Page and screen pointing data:
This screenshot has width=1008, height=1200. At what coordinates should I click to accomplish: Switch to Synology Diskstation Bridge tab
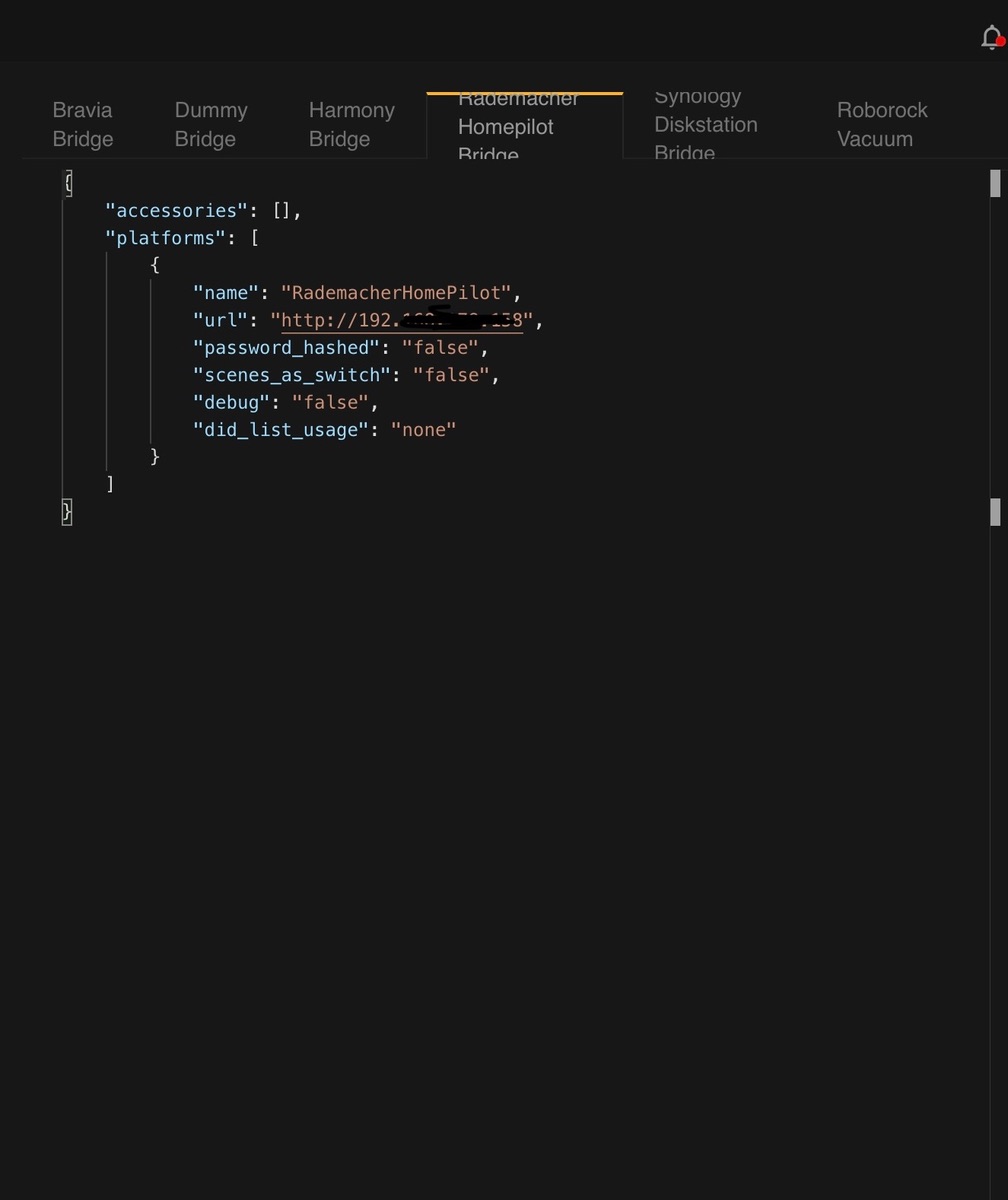(705, 125)
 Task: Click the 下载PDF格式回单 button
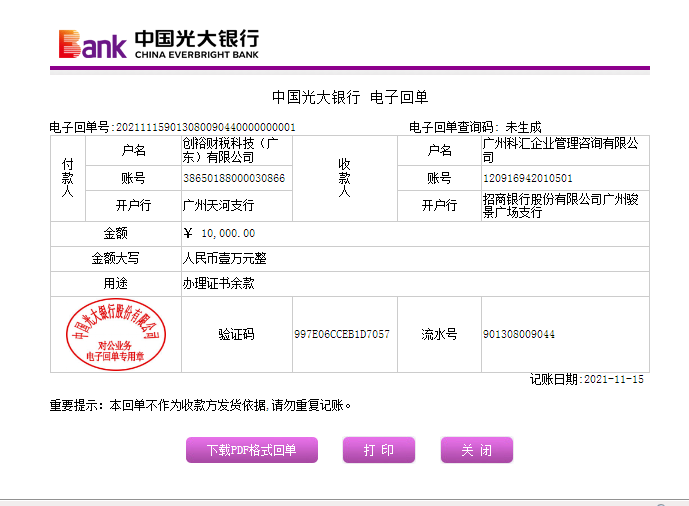[x=251, y=451]
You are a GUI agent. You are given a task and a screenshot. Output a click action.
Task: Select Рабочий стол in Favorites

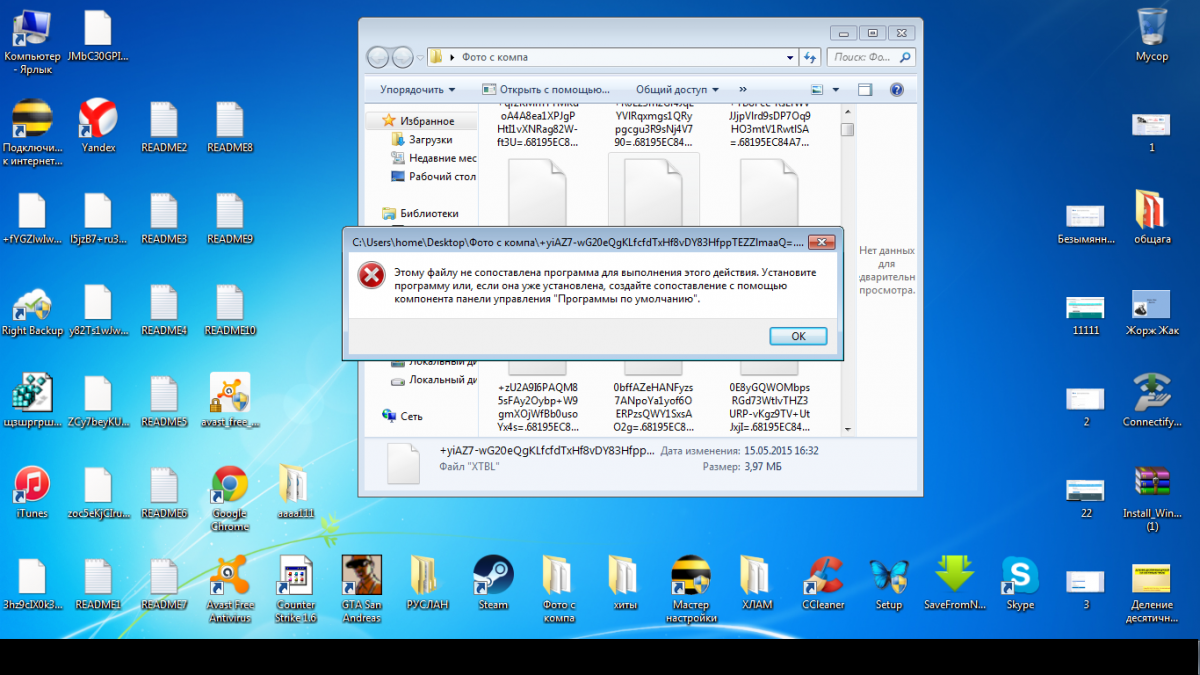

▶ Directions
Rewrite the records above, changing every "screenshot" to "screen capture" and keeping everything else the same. Omit the pictures from your version.

▶ Task solution
This screen capture has width=1008, height=1200. At what coordinates should I click to accomplish: Switch to Synology Diskstation Bridge tab
(705, 125)
 Task: Click the 下载PDF格式回单 button
[x=251, y=451]
You are a GUI agent. You are given a task and a screen capture. Output a click action.
Task: Select Рабочий стол in Favorites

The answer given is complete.